Chris Haas spent a decade growing All Pro Freight Systems Inc. at a “grinding” pace until he realized that growth by acquisition could multiply his capacity more quickly.

Haas targeted a couple local transportation companies similar to Avon-based All Pro whose owners were nearing retirement. He made his first acquisition in 1998, followed by a second in 2000 — catapulting his business to new levels of growth.

“Acquisitions can be a fluid way to add $10-15 million to your top line,” says Haas, president and CEO. “You could go out and get a customer like PepsiCo and add $15-20 million in logistics business, but those are few and far between and not easy to come by. With an acquisition, the growth comes to you.”

In 2012, All Pro acquired an Elyria-based trucking company that specialized in hazardous material transport because Haas needed hazmat-endorsed drivers to meet customers’ increasing demands. The company has 225 employees and runs about a million square feet of warehouse and distribution space.

Currently eyeing his next acquisition, Haas shares his strategies for making every M&A transaction a win-win.

What was the most important lesson you learned from your first acquisition?

You definitely have to check your ego at the door, and don’t come on too strong when you’re dealing with people. I set up a couple lunches (with the owner of the company I was targeting for acquisition) to lay the groundwork that we were interested in a merger. In order to make a deal work, you can’t be the strong arm. You’ve got to show that you really care about the people and the culture of their company.

I found out, early on, that a deal has to be good for both people. It’s not like buying a car or a house, where you just try to get it for the cheapest price. You’ve got to make sure that there’s enough incentive in it for them.

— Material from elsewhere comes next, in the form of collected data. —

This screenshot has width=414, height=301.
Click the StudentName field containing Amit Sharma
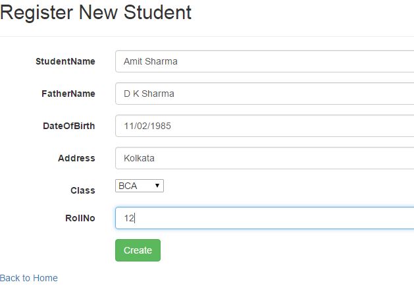click(263, 61)
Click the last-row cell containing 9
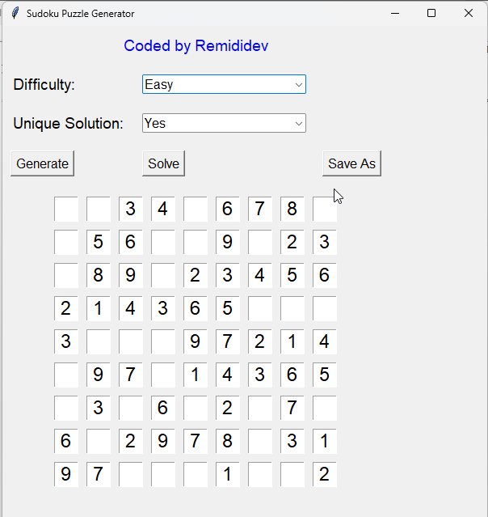The image size is (488, 517). pyautogui.click(x=66, y=474)
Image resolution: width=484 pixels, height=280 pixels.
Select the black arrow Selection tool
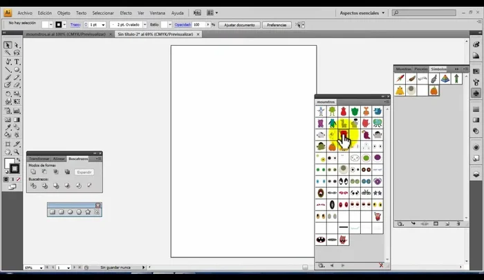click(x=8, y=45)
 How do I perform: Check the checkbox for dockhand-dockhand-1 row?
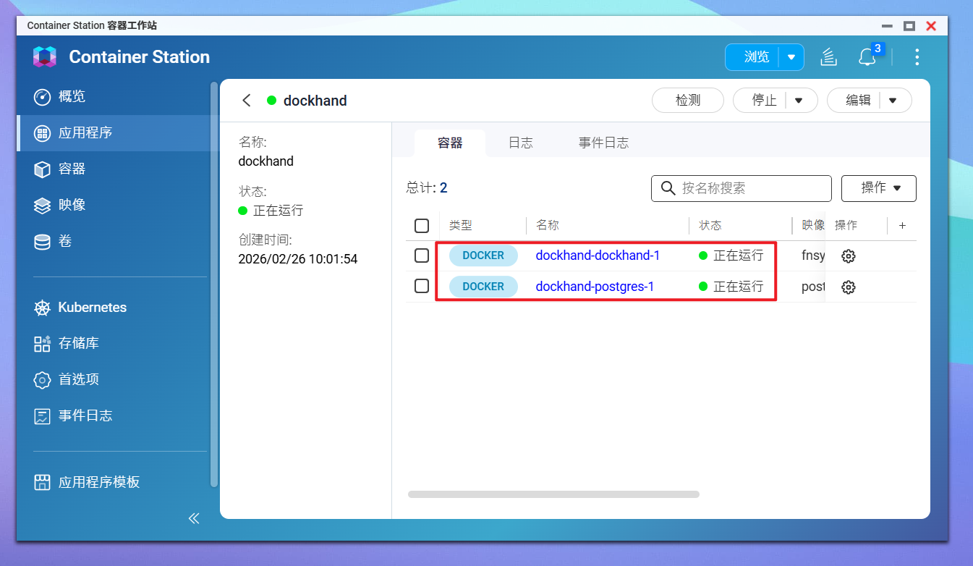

In our case, we were young and growing, and with the help of their customers and employees, we could accelerate our growth and provide more royalty back to their owners. If they could provide 10 truckloads a day for their customers, we could provide 100, and because of that, we were able to explode the business. It was a win-win for everybody.

What’s your key to a successful acquisition?

The potential for growth. We want to take that company and continue to grow it at the pace we’re growing ours. Typically, we’ve been the bigger company with more assets and more drivers, so we can usually accelerate the growth of the business we acquire. With that comes economy of scale, so not only do you blow up the sales growth of their company, but you cut back on redundancies, and those dollars go right to the bottom line.

What are some oversights that could quickly derail a transaction?

Assuming too much. I think that truthfulness in an acquisition is probably the most important thing. I try to be very upfront and straightforward with people we’re acquiring about what we need and what we don’t need, so before the deal’s done, all those pieces are in place.

In an acquisition, the culture of the company could mean way more to the deal than the dollars and cents, especially if you’re in growth mode and you need people to continue the growth. If their culture lines up with what we’re trying to do, it’s a lot easier. But if it doesn’t, you’ve got to draw the line.

Sometimes the best deal is the one you don’t make. So many people let their ego get in the way — they want this, they want that — and if things don’t line up, they try to force it and it creates a lot of problems. Our acquisitions are good for both sides, long-term, and that makes everybody happy.